## BEGIN Material provided

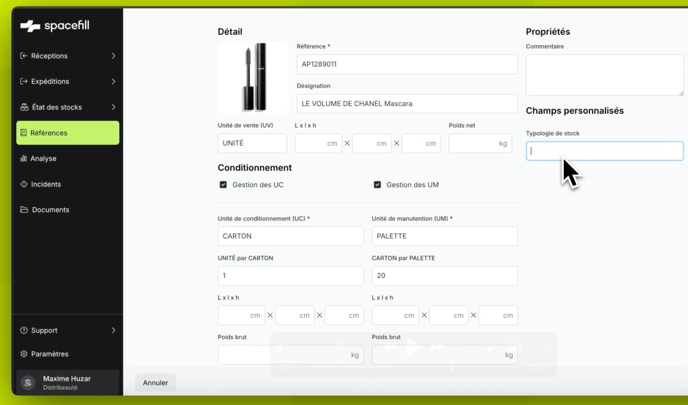The width and height of the screenshot is (688, 405).
Task: Uncheck the Gestion des UC checkbox
Action: pyautogui.click(x=223, y=185)
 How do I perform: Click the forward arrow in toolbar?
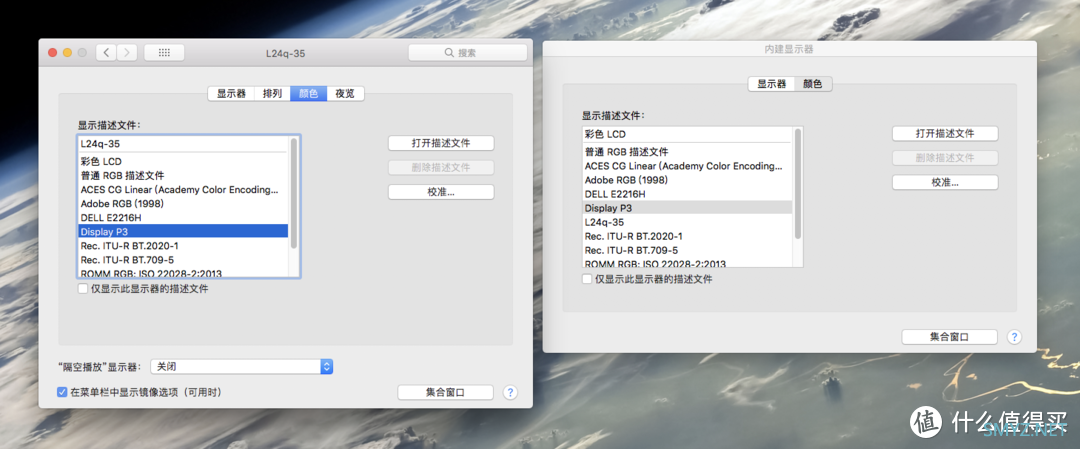126,52
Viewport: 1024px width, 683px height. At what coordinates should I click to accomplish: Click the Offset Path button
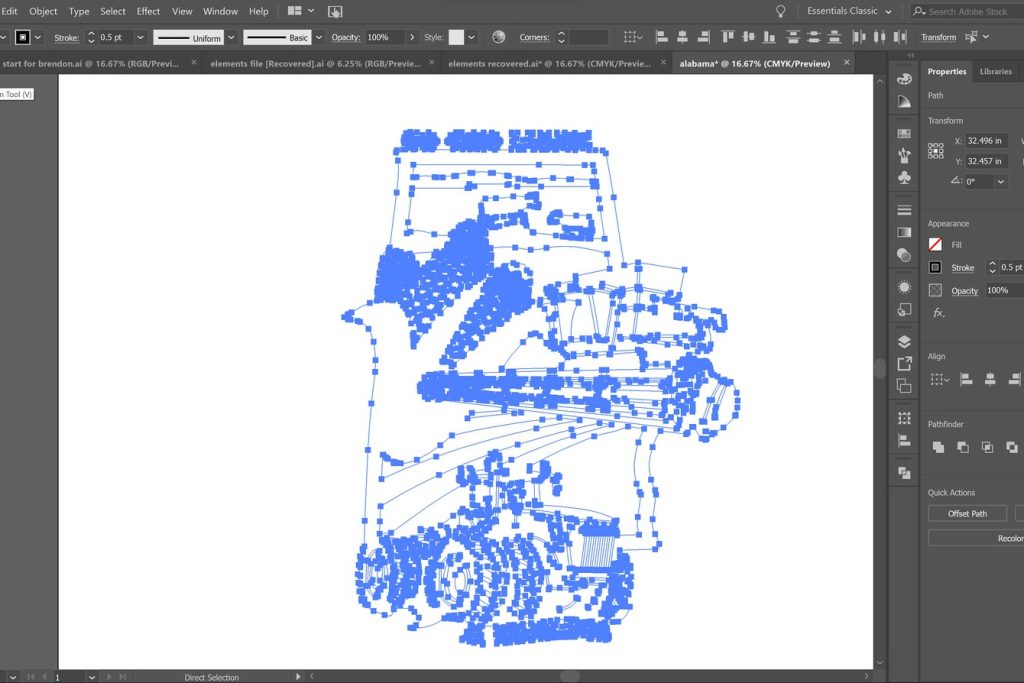pos(966,514)
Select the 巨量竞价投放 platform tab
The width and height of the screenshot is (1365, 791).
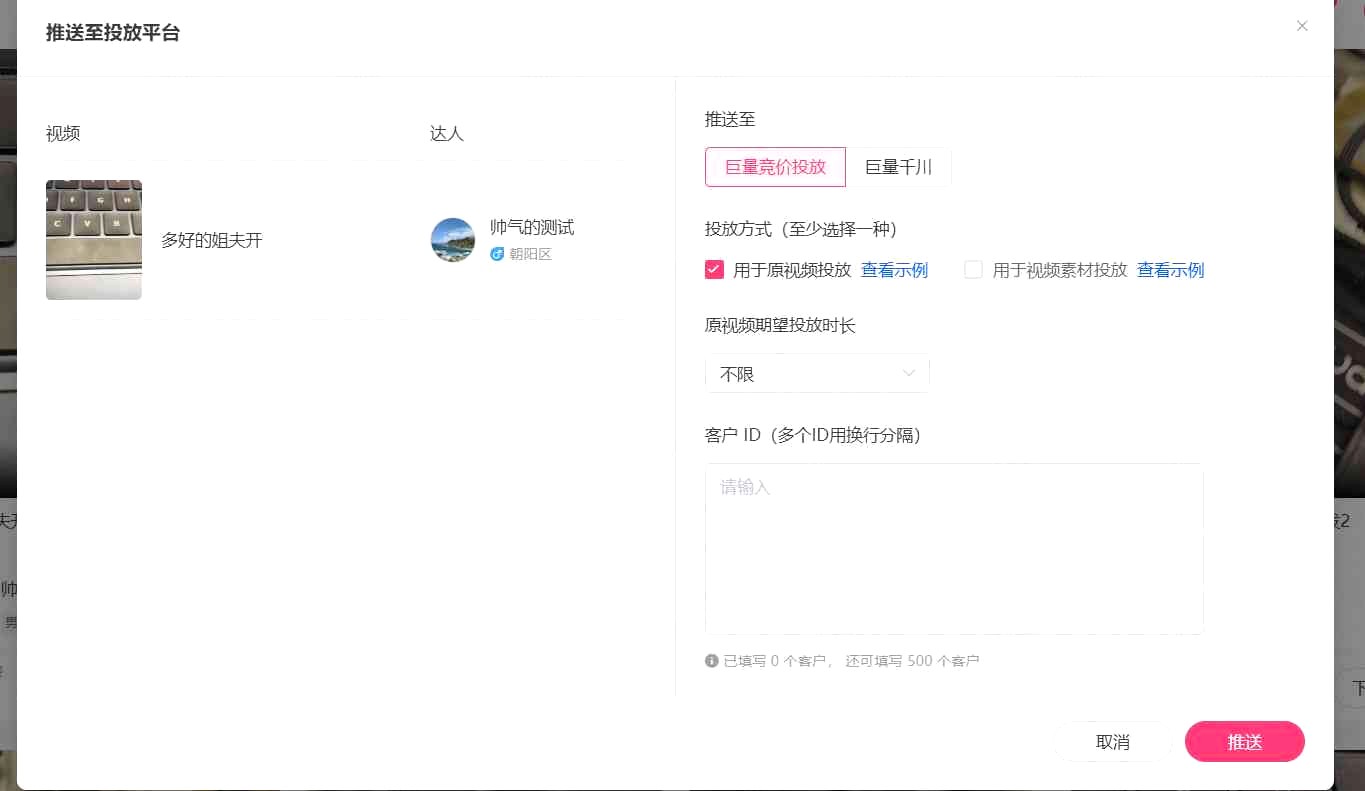coord(775,167)
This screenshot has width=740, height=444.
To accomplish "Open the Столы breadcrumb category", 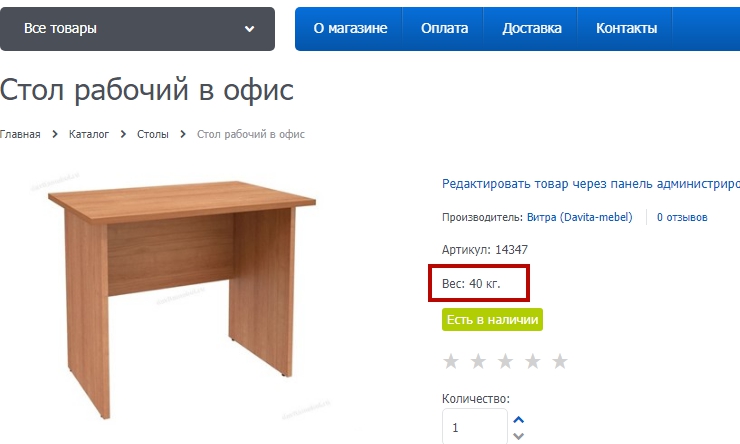I will click(x=152, y=134).
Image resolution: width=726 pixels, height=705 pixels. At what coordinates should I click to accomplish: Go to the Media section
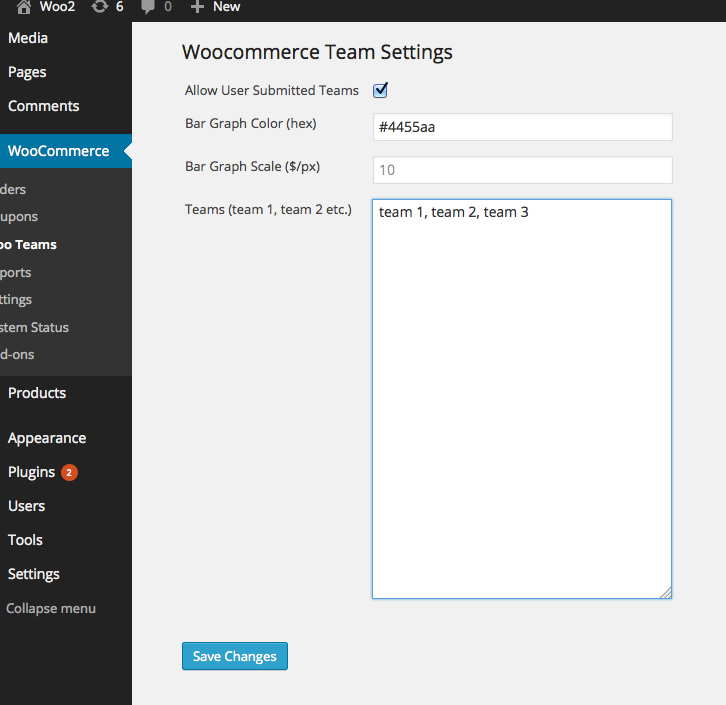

## END Material provided

### The request
Pick out every line of the data above that contains the string "what". Case counts.

### Exercise response
Viewport: 1024px width, 683px height. At what coordinates should I click to accomplish: Click the Offset Path button
Image resolution: width=726 pixels, height=705 pixels. At what coordinates should I click to accomplish: Go to the Media section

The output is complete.